## [YOUR OBJECTIVE]
Everything from the line with "Viewport: 1024px width, 622px height." to the final line of the entries, both included, should be restated word for word; please omit the pictures.

## [RECORDS FOR THE TASK]
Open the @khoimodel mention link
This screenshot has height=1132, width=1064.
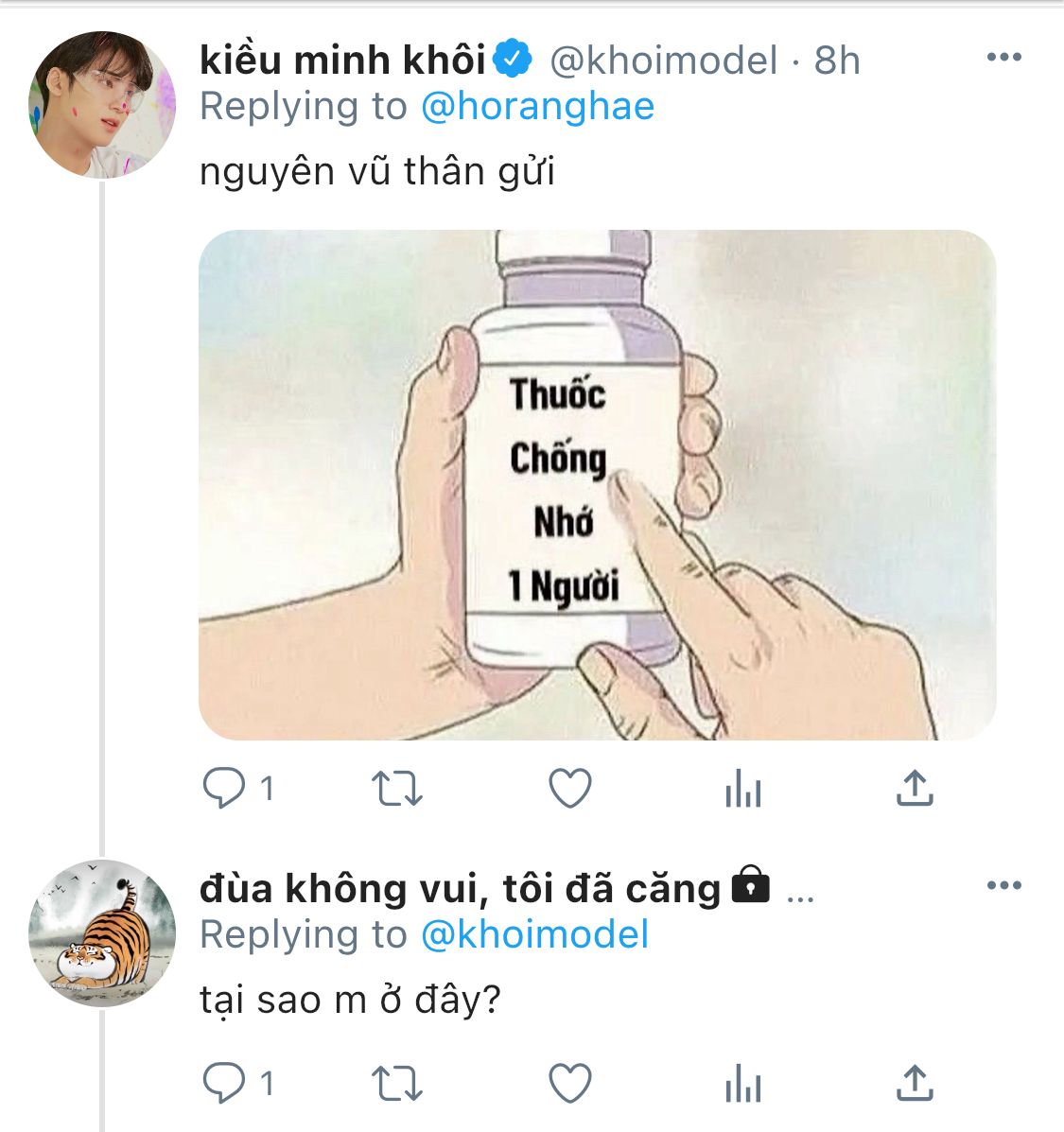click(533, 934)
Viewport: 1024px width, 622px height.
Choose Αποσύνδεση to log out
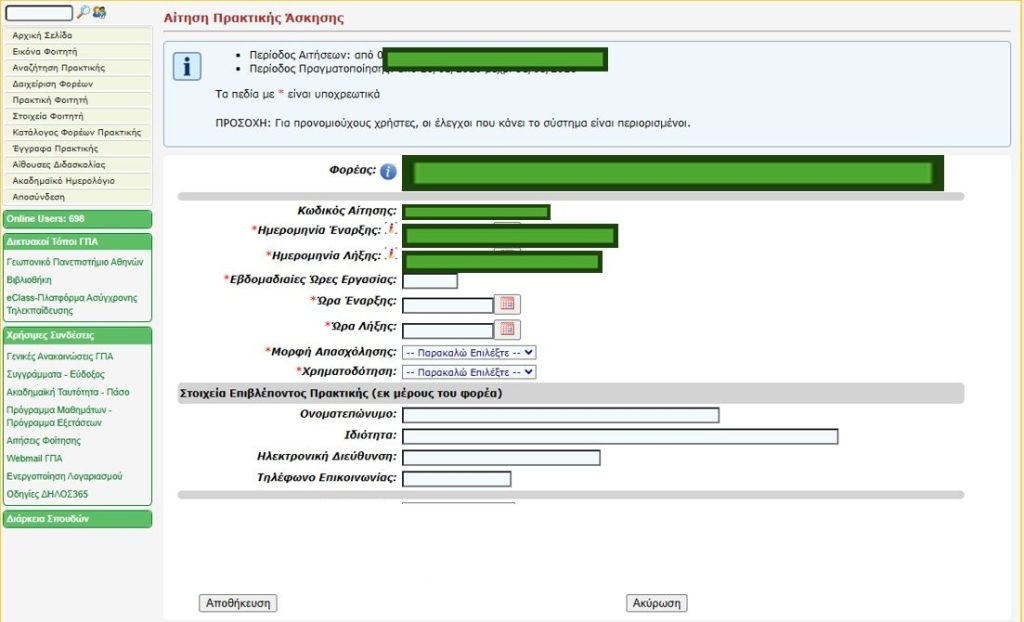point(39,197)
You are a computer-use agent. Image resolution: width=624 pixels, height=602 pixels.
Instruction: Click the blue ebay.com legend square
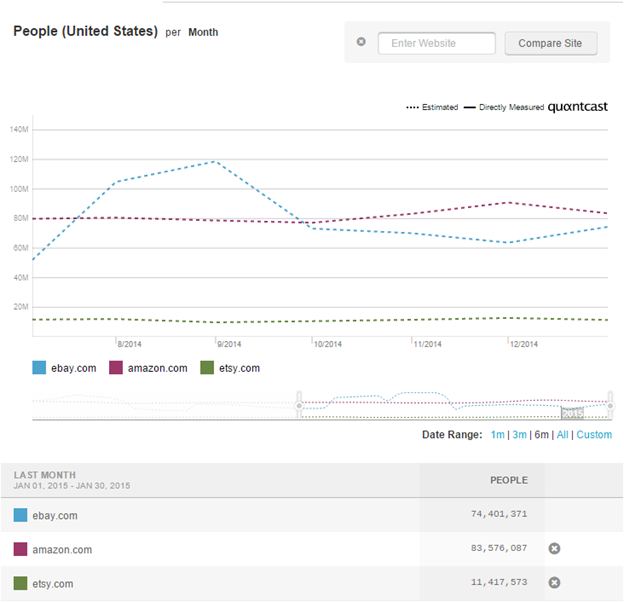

## [ANSWER SPACE]
Viewport: 1024px width, 622px height.
Choose Αποσύνδεση to log out
point(39,197)
You are a computer-use agent. Image resolution: width=624 pixels, height=602 pixels.
Instruction: Click the blue ebay.com legend square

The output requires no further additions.